I remember going to an elegant champagne and dessert party one evening when I was living in Miami. I hadn’t had dinner. It was an incredible spread of desserts including the most beautiful cakes, tarts, combinations of chocolate and fruit, and even mille feuille. After my 3rd bite of dessert, I found myself sneaking back into the hostess’s kitchen, peeking into her fridge and cupboards for a jar of olives or a piece of cheese…anything piquant or salty to balance, no, eliminate, the sweetness. Not very elegant but very necessary and totally worth it when I found some spicy bagel bites. If I had to choose, I would take savoury over sweet, every time. A packet of crisps over chocolate cake, I used to be fond of saying. I need to find more wholesome examples of sweet and savoury snacks to make my point!

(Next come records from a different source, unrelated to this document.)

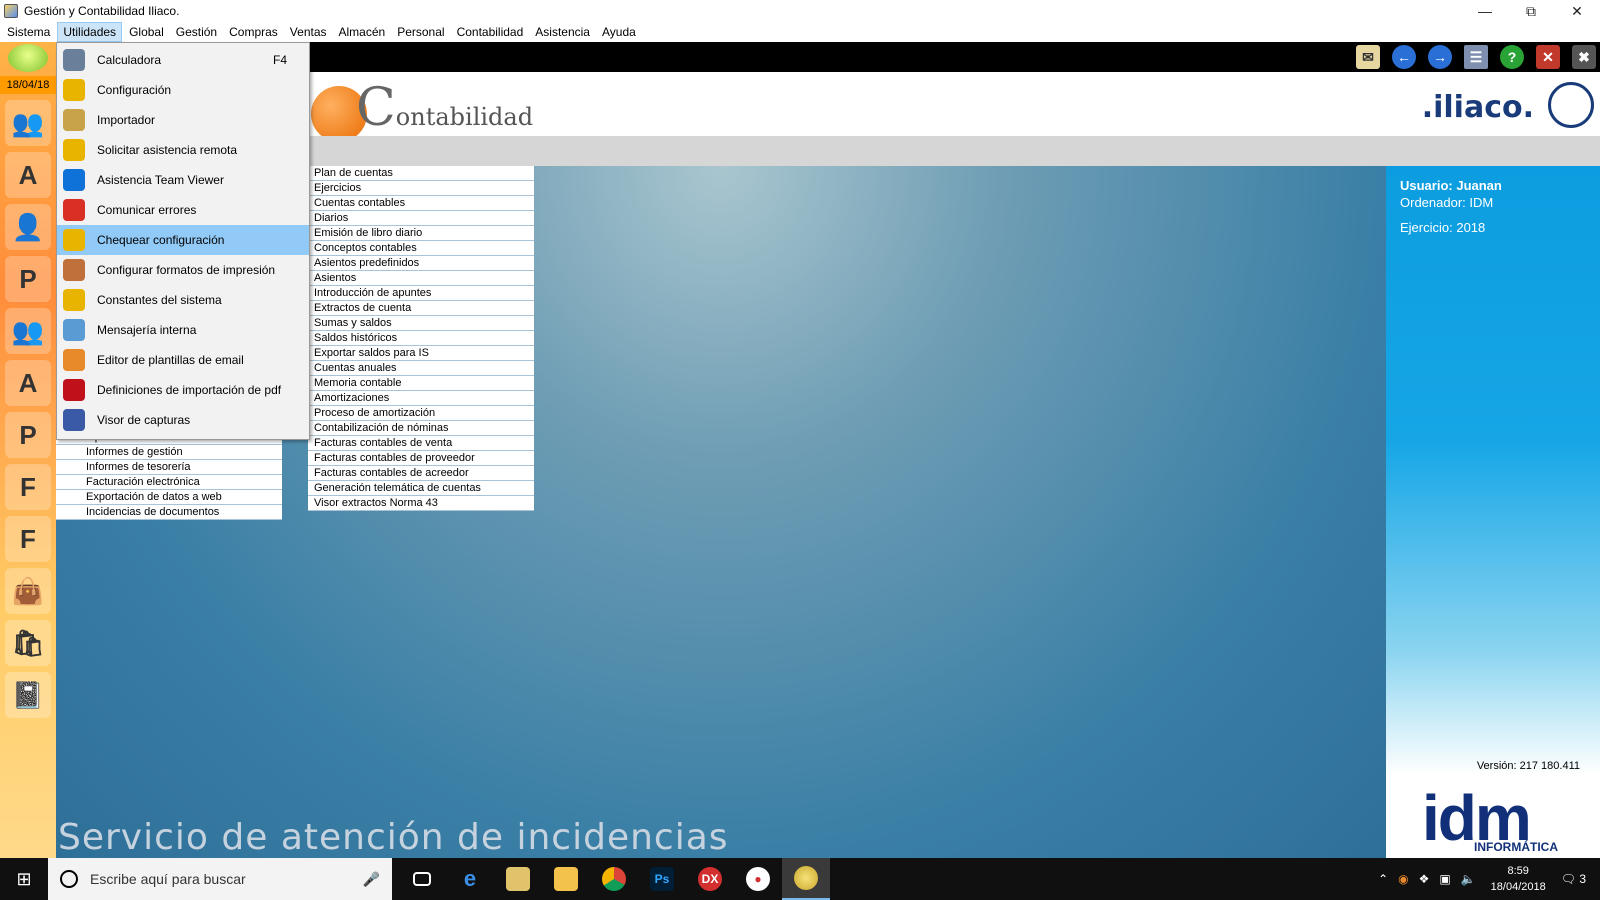 The height and width of the screenshot is (900, 1600). I want to click on idm-logo-sub: INFORMÁTICA, so click(1516, 847).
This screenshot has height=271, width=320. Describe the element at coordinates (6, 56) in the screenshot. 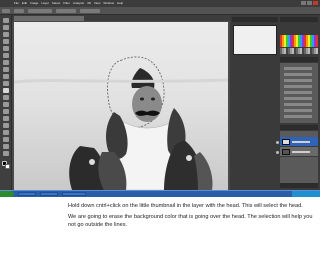

I see `eyedropper-icon` at that location.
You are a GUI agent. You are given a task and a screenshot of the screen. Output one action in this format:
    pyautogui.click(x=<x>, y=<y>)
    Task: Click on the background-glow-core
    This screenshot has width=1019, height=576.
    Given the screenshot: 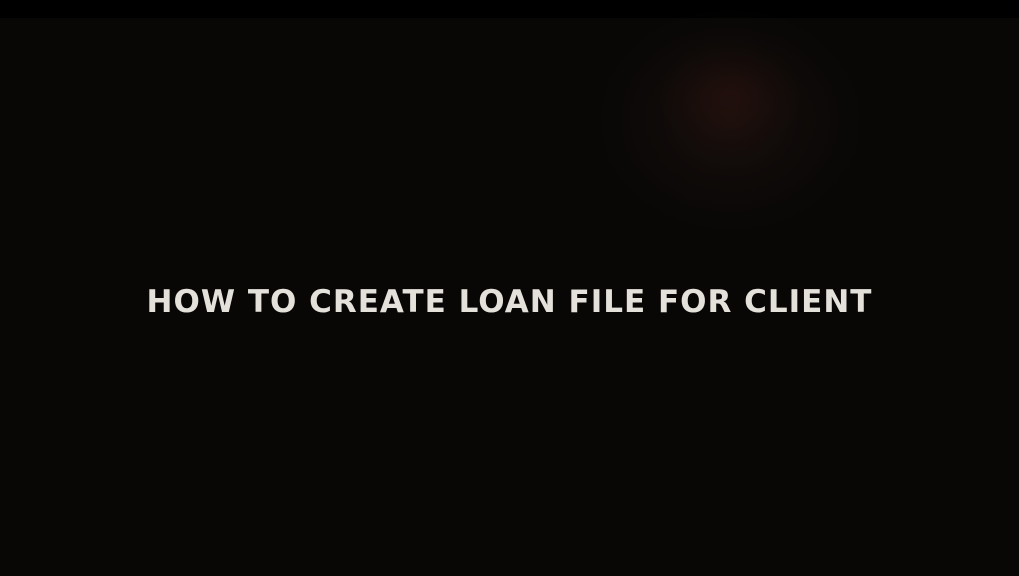 What is the action you would take?
    pyautogui.click(x=730, y=95)
    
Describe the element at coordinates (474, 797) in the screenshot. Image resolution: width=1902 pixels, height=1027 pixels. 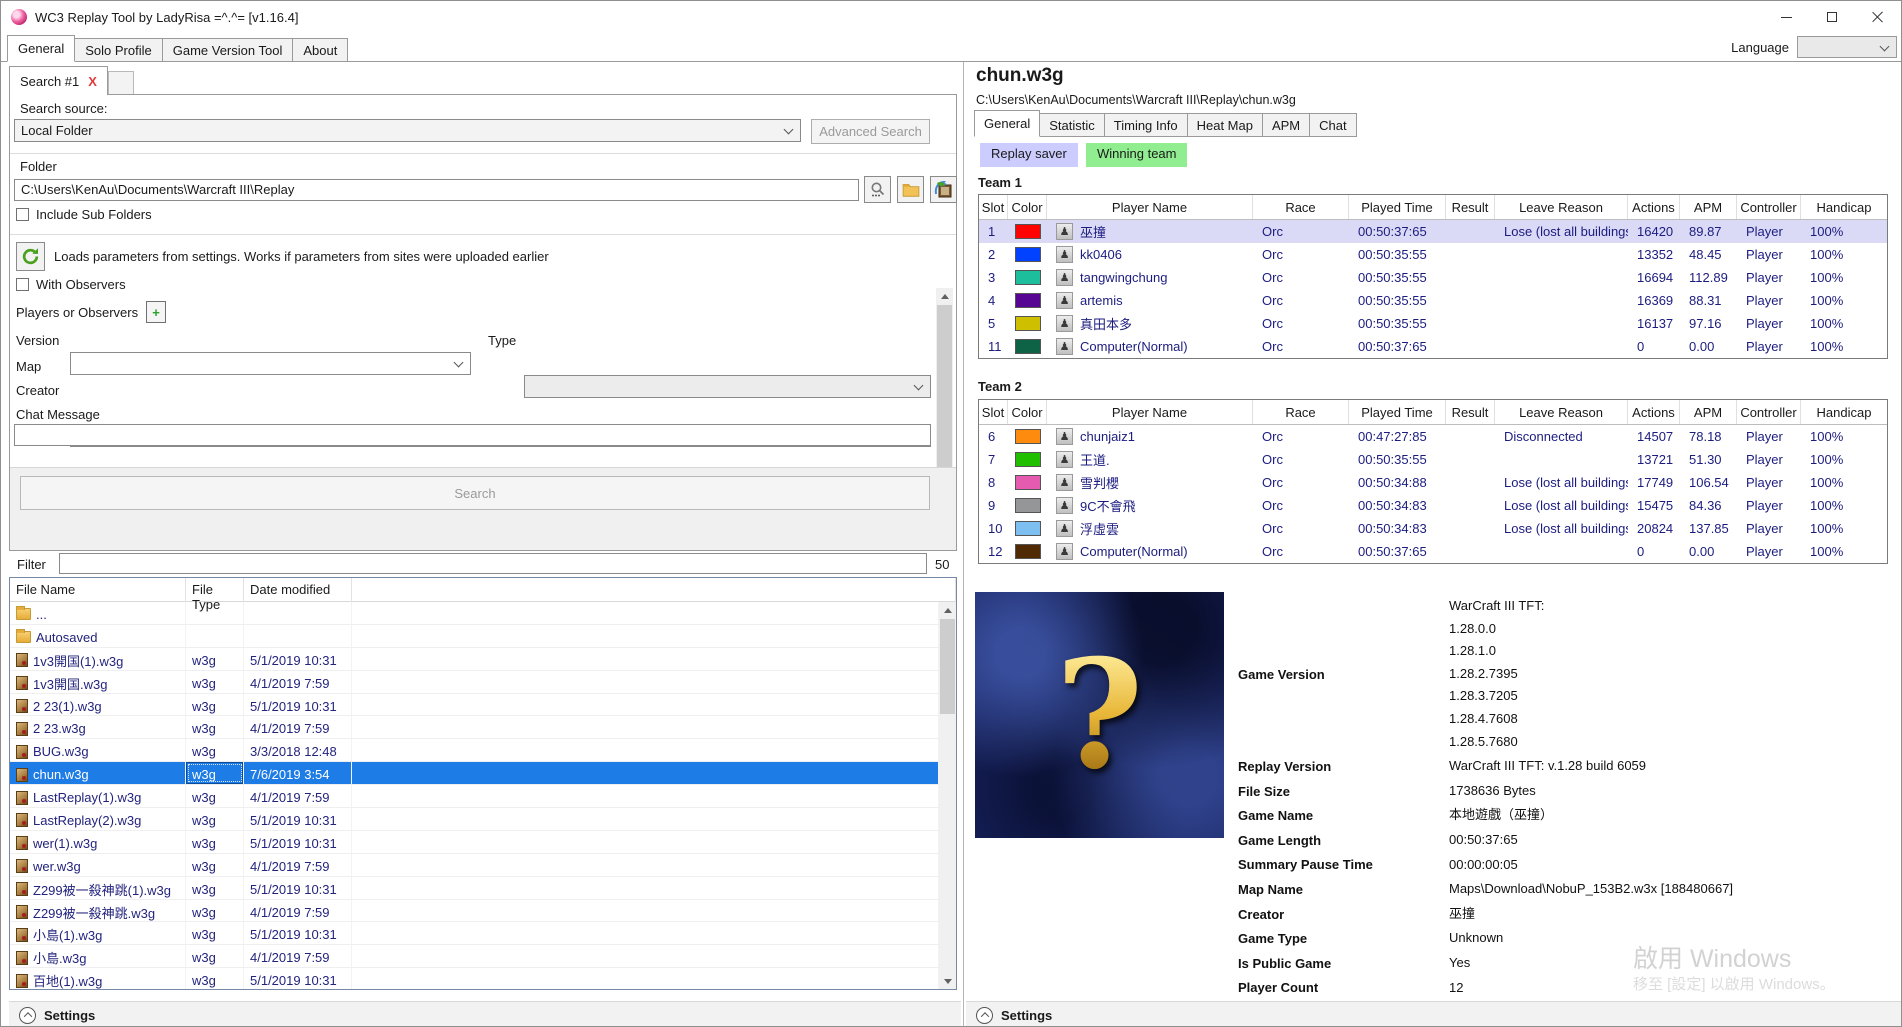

For many people, like myself, keeping healthy and fit is a serious commitment – I have to watch what I eat very carefully and I have to exercise pretty vigorously at least 4-5 times a week. My weakness is salty crispy snacks like crisps, pretzels, salted roasted nuts and a whole range of Indian snacks including mathis, chevda and chakris which are…eek…deep fried. It isn’t just the savoury taste but also the satisfying crunch they offer – texture is incredibly important when it comes to food! Naturally, I’ve been experimenting with healthier but almost-equally satisfying versions of my favourite crispy snacks. Here are two of them.
Spicy Roasted Chickpeas (Channa)
This recipe is so easy, so tasty, and I couldn’t believe how crispy the chickpeas turned out.
Serves 4 as a nibble
Active time: 5 minutes + 35 minutes roasting time
1 can organic chickpeas, 250g drained weight (rinsed and dried with a kitchen towel)
1 tablespoon sunflower oil
1/2 teaspoon chilli powder
1 1/2 teaspoons cumin powder
1 teaspoon amchur (dried mango) powder (if you can’t get this, you can use sumac)
Salt to taste
Preheat oven to 220C/425F/Gas Mark 7
Toss the rinsed & dried chickpeas in the oil, spices and salt. I encourage you to experiment with different types and quantities of spices to suit your palate.
Lay out the chickpeas on a baking tray lined with grease-proof paper. Put in the middle rack of the oven and roast for 15 minutes. Open the oven door, toss the chickpeas and roast again for another 20 minutes, you may need longer. They should be deep golden brown and hard to the touch – they will crisp up more as they cool.
Let them cool and enjoy with an ice cold beverage of your choice!
Per serving: Calories 136, Protein 6g, Carbohydrate 18g, Sugars 3g, Fat 5g, Saturates 0g, Fibre 5g. Dietary Fiber and Folate, and a very good source of Manganese.
Baked Matoke (Plantain) Chips
Serves 4 as a nibble
Active time 10 minutes + 25-35minutes baking time
3 small green bananas or 1 large plantain (after peeling, I had about 200g of banana)
1-2 tablespoons of sunflower oil or oil spray
Salt, chilli powder and lime to taste
Preheat oven to 190C/375F/Gas Mark 5.
Line 2 baking sheets with grease-proof paper and spray with oil or brush lightly with oil.
Green bananas and raw plantains can be hard to peel – you will need a sharp knife and some patience.
After peeling, slice thinly, about 2mm thick slices. Lay them out flat on the baking sheets and sprinkle with salt and chilli powder, make sure they don’t overlap.
Bake both trays for 25-35 minutes, until you see that the chips are starting to brown slightly and curl up on the sides.
Let them cool completely before eating. As with the chickpeas, they will crispen as they cool.
Store in an air-tight container if you can resist eating them all right away. Right before serving, squeeze some fresh lime juice on, that way they won’t get soggy – awesome!
Per serving: Calories 107, Protein 1g, Carbohydrate 16g, Sugars 8g, Fat 5g, Saturates 1g, Fibre 1g. A good source of Vitamin A, Vitamin C and Vitamin E (Alpha Tocopherol).